Investors interested in stocks from the Technology Services sector have probably already heard of AstroNova (ALOT - Free Report) and Thomson Reuters (TRI - Free Report) . But which of these two stocks presents investors with the better value opportunity right now? Let's take a closer look.
There are plenty of strategies for discovering value stocks, but we have found that pairing a strong Zacks Rank with an impressive grade in the Value category of our Style Scores system produces the best returns. The Zacks Rank is a proven strategy that targets companies with positive earnings estimate revision trends, while our Style Scores work to grade companies based on specific traits.
Currently, AstroNova has a Zacks Rank of #2 (Buy), while Thomson Reuters has a Zacks Rank of #3 (Hold). This means that ALOT's earnings estimate revision activity has been more impressive, so investors should feel comfortable with its improving analyst outlook. But this is only part of the picture for value investors.

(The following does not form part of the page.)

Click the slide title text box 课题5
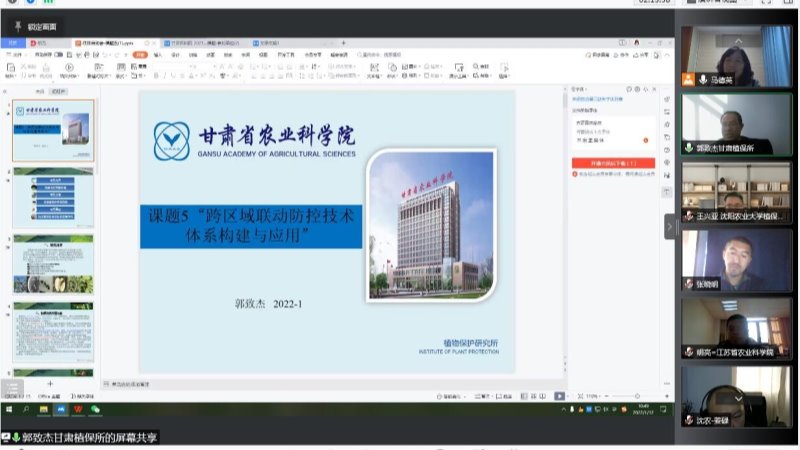The image size is (800, 450). point(250,227)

Value investors also try to analyze a wide range of traditional figures and metrics to help determine whether a company is undervalued at its current share price levels.
The Style Score Value grade factors in a variety of key fundamental metrics, including the popular P/E ratio, P/S ratio, earnings yield, cash flow per share, and a number of other key stats that are commonly used by value investors.

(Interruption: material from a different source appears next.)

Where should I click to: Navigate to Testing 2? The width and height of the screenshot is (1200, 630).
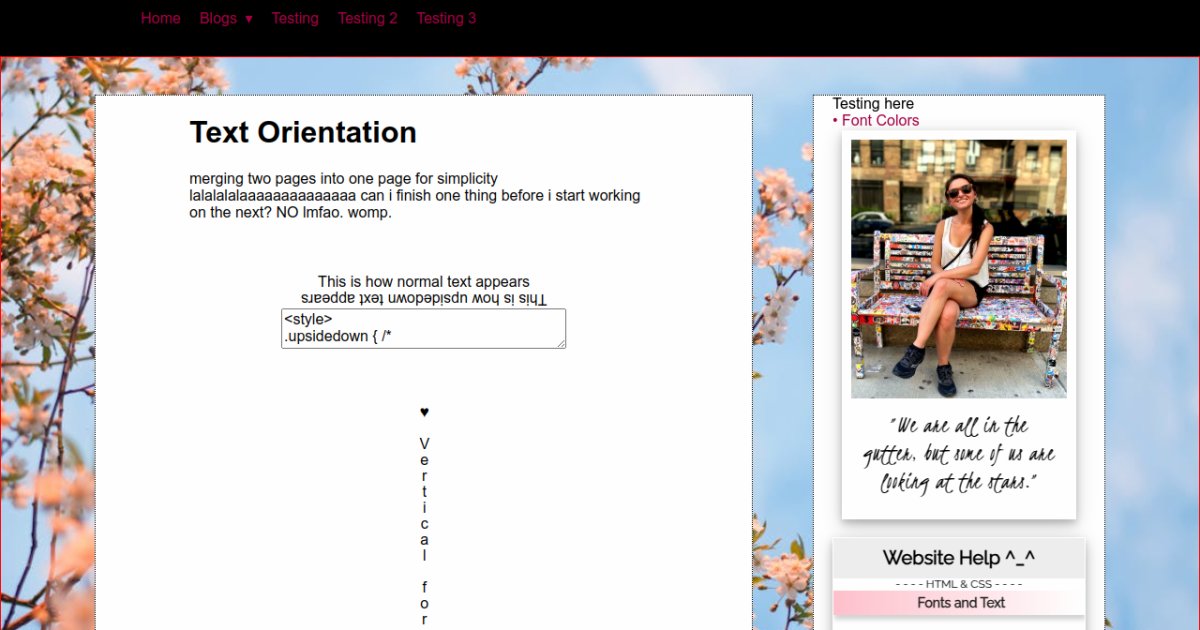(367, 18)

ALOT currently has a forward P/E ratio of 37, while TRI has a forward P/E of 50.98. We also note that ALOT has a PEG ratio of 3.08. This figure is similar to the commonly-used P/E ratio, with the PEG ratio also factoring in a company's expected earnings growth rate. TRI currently has a PEG ratio of 4.23.
Another notable valuation metric for ALOT is its P/B ratio of 1.41. Investors use the P/B ratio to look at a stock's market value versus its book value, which is defined as total assets minus total liabilities. By comparison, TRI has a P/B of 3.29.
Based on these metrics and many more, ALOT holds a Value grade of B, while TRI has a Value grade of C.
ALOT stands above TRI thanks to its solid earnings outlook, and based on these valuation figures, we also feel that ALOT is the superior value option right now.